碧天如穹庐,绿野茫茫接天。怒放的鲜花,开败的籽穗,草原上一碧万顷,一片绿中间或夹着静静吃草的牛羊,风吹来时,如卷绿浪。静谧一片,唯有苍鹰在天际翱翔,时而高亢鸣叫;乳羊“咩咩”钻在母羊腹下吃奶,声音甜嗲。突然,遥远的地方传来沧桑老劲的马头琴声。鹰滑翔着,牛羊停止了咀嚼,琴声带着马尾弓弦高亢而复杂的颤音,委婉地在天际打了个转儿,又落到人间,似乎在低声诉说,又似乎在高声呐喊,似乎是一段剪不断理还乱的柔肠,又似乎是庄子鼓盆而歌的欢快,一时又如泣如诉似悲鸣一般,令人不禁恻然。
“王爷,是这里么?”
奕霄忙擦了擦眼角不慎落下的清泪,对身边女子道:“是这里,是我父亲在拉琴。”
身边女子道:“那年柔姐姐去世,阿玛也没有回京瞧瞧么?”
奕霄点点头,道:“我们新婚,也没有向爹磕头,今儿一并补上吧。”那女子乖巧地点点头,见奕霄耸着肩,有些怕冷的样子,忙在他身上披了一件厚衣裳,随着奕霄、亦是循着琴声,来到一位六十来岁的老汉面前。老汉打扮得朴素:青毡小帽,灰旧的蓝布长袍,绛红牛皮腰带,盘膝对着一块高耸的、长满青草的小土堆坐着,一边放着马鞭和干粮,一把马头琴抱在怀中。他的脸上刻满岁月和阳光留下的印记,眼角唇边深深的皱纹,眉毛花白,眉头颦起,眉梢垂落,眼睛似乎永远是半眯着,看不清其中的神采,只是脸的轮廓俊朗如刀刻,眉眼分布和谐,眸子间或一轮,颇有文气,可以看出老汉年轻时是何等英武又何等博学的小伙子。
奕霄上前跪下,身边女子也忙跟着跪下。奕霄磕头道:“爹,儿子带新续弦的妻子来给您磕头。”

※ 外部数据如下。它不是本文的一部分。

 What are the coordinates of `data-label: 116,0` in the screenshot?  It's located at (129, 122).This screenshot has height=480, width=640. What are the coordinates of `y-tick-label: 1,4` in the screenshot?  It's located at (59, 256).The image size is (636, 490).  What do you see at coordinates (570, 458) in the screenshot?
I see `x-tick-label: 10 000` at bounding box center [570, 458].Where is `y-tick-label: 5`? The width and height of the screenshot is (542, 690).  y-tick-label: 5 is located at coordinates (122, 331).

英祥点点头,笑道:“起来吧。你们新婚,我也没有去贺喜,实在离不开这里。你娘以前说,她的师父无论漂泊去哪里,都要带着她师母的骨灰,这我是做不到,但离了她身边,心里真就会不踏实。”英祥看看新媳妇又道:“新媳妇长得漂亮,也是知书达理的样子,你要好好对人家。”

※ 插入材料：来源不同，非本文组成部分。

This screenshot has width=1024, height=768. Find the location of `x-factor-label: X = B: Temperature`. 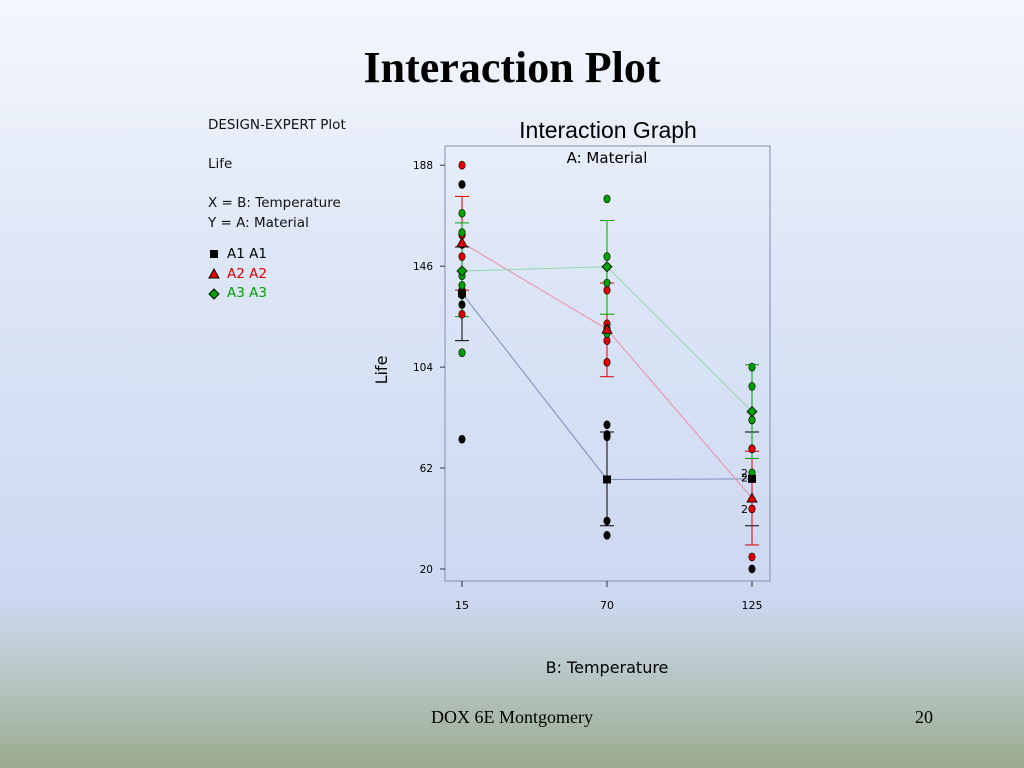

x-factor-label: X = B: Temperature is located at coordinates (274, 203).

奕霄垂泪道:“儿子知道。阿柔去世的时候,我也觉得天地间再没什么可以留恋的东西了,春季里开花,都觉得是愁红惨绿,恨不得她没有生那个孩子,还好好地在我身边。”奕霄的新婚妻子拭了拭眼睛,劝道:“王爷也别太伤感,阿寿和阿勍今后,就是我的亲儿!阿玛在这里,也是见证。”
英祥太息一声,对奕霄道:“你不要学我。你爹感情用事,误人误己的错误犯得太多。你如今承袭了冰图郡王爵,皇上又素来看重你,你好好做事,不要辜负皇上,也不要辜负你母亲。”奕霄哽咽应了,对身边女子道:“绮琴,跟我一起给娘磕个头吧。”
那叫绮琴的新福晋忙转向那个土堆跪着,虔诚地行了大礼,口中祷祝道:“额娘虽不能亲见我们成婚,在天上也请保佑我们王爷长命百岁,愿我给王爷多生子嗣,开枝散叶。”说罢,摆出供奉的点心酒水,又虔诚地叩首为礼。
奕霄却仍有不甘,握着父亲的手道:“爹,这里虽好,毕竟不是养老的好地方。你跟我去旗里,一样有草原,一样可以把娘的坟茔移过去。让儿子好好孝敬你,好不好?”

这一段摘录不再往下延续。